Ночь была темная, звездная. На всем громадном протяжении Нила, раскинувшегося, насколько только хватало глаз, в своей живописной равнине, не раздавалось ни малейшего звука, кроме мерного шума весел и монотонной, тоскливой песни гребца, выкрикивавшего в такт для дружных, одновременных ударов весел. На востоке Луна только что взошла и как-то грустно смотрела на Землю и на того молодого пионера науки, который осмелился пробудить ее от ее обычной вековой спячки и дважды вырывал ее из колеи, в которой она так мирно и безмятежно совершает день за днем, год за годом, век за веком, указанный ей путь.
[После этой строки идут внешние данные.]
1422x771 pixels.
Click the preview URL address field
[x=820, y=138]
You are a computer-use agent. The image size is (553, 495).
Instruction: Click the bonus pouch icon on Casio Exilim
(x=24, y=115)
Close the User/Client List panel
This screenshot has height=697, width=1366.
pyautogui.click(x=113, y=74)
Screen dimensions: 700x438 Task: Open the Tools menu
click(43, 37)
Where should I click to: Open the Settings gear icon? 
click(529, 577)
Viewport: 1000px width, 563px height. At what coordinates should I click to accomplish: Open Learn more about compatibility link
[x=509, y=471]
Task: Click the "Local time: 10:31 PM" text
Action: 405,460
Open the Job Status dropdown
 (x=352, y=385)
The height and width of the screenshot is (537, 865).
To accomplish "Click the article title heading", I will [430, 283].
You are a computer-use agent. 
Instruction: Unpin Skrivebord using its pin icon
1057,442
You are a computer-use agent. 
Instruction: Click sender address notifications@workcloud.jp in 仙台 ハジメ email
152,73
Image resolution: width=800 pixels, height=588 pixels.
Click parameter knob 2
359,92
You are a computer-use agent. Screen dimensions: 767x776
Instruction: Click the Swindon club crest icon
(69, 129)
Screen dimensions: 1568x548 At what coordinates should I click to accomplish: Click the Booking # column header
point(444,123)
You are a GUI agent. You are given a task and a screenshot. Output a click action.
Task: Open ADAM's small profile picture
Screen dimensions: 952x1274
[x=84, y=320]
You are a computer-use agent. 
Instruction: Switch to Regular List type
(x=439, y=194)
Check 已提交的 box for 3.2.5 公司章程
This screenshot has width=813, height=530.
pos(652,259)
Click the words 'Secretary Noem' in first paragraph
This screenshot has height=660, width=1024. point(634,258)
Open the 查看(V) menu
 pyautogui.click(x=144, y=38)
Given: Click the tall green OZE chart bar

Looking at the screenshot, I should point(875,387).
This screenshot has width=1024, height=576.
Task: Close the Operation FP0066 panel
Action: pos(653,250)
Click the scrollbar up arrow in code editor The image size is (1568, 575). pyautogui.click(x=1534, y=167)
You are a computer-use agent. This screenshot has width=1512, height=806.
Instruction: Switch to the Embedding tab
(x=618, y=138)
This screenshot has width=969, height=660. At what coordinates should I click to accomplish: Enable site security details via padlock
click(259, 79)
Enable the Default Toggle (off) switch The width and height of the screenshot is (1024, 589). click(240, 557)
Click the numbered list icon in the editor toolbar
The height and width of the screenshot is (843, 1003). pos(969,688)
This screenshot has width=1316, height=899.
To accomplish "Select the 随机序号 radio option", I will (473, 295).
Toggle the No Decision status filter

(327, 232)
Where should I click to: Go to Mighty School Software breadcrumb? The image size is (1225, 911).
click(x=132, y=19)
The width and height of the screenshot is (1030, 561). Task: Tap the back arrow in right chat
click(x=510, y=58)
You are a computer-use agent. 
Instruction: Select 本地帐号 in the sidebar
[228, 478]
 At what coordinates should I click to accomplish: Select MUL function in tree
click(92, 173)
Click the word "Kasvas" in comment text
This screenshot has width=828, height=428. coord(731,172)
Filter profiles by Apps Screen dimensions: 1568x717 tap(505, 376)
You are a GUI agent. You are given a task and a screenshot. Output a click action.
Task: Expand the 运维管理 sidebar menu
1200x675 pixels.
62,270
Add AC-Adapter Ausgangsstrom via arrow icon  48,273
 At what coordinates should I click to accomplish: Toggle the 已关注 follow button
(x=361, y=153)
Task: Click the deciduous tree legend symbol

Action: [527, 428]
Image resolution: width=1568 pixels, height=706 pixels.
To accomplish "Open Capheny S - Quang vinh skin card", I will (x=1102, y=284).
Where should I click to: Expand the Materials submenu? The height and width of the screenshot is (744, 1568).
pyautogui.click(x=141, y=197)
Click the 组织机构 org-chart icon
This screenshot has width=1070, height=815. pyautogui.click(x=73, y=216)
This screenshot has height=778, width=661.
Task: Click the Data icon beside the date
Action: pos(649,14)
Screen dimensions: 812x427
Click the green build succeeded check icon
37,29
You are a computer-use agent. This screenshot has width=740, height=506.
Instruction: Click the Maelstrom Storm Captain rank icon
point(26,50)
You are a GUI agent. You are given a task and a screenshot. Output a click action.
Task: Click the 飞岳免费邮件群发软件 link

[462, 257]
Так кроток, ласков и ясен был ее бледный лик, так мягок и печален ее свет, обдававший все своим серебристо-голубоватым сиянием. Но этот молодой пионер науки, столь смелый и отважный во всех обстоятельствах жизни, в минуты самой страшной опасности, в моменты страшнейших переворотов и ужасов, теперь робел и не решался произнести ни одного слова, которого ожидал от него господин Керсэн, которого втайне ожидала и сама Гертруда и которое с каждой минутой становилось все более и более необходимо произнести. И он сознавал это.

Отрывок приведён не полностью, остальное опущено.